_Text segment_:
OpenAI has released its most capable model to date, GPT-5, featuring real-time video analysis and dramatically improved multi-step reasoning that the company says surpasses expert human performance on a range of benchmarks.
The model, announced at a San Francisco event, processes text, images, audio and video simultaneously. In demos, GPT-5 was shown diagnosing a mechanical fault from a short clip, drafting a legal brief from scanned documents and composing functional code from a hand-drawn wireframe.
Chief executive Sam Altman called it "the most capable AI system ever deployed to the public," while cautioning that the technology still makes mistakes and requires human oversight for high-stakes decisions.
Independent researchers who received early access praised GPT-5's coherence over long documents and its sharply reduced tendency to "hallucinate" plausible-sounding falsehoods. On the MMLU benchmark, which tests knowledge across 57 academic subjects, GPT-5 scored 92.4 percent, compared with around 86 percent for its predecessor GPT-4.
Pricing starts at $0.01 per thousand input tokens for API users, roughly half the cost of GPT-4 Turbo at launch. A version integrated into ChatGPT Plus will roll out over the coming weeks.

_Task statement_:
For each statement, say whether it agrees with the article on GPT-5, and quote the words from the article that decide it. (a) The model was announced at an event in New York. (b) On the MMLU benchmark, GPT-5 scored 92.4 percent. (c) API pricing for GPT-5 is roughly double the cost of GPT-4 Turbo at launch. The listing that comes next is separate material and has no connection to the article on GPT-5.

_Dataset extract_:
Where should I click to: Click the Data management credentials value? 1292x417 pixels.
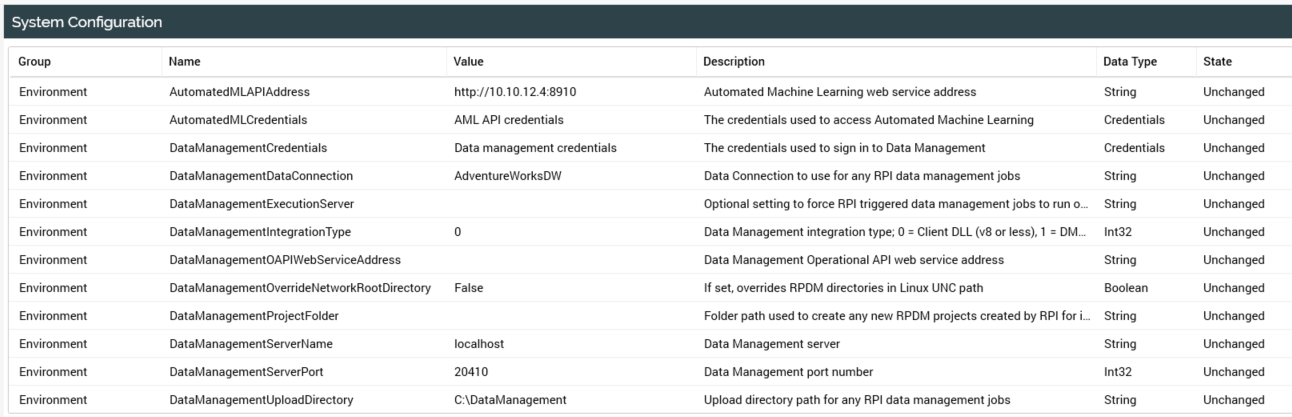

_Exercise answer_:
(a) No: "announced at a San Francisco event"
(b) Yes: "GPT-5 scored 92.4 percent"
(c) No: "roughly half the cost of GPT-4 Turbo at launch"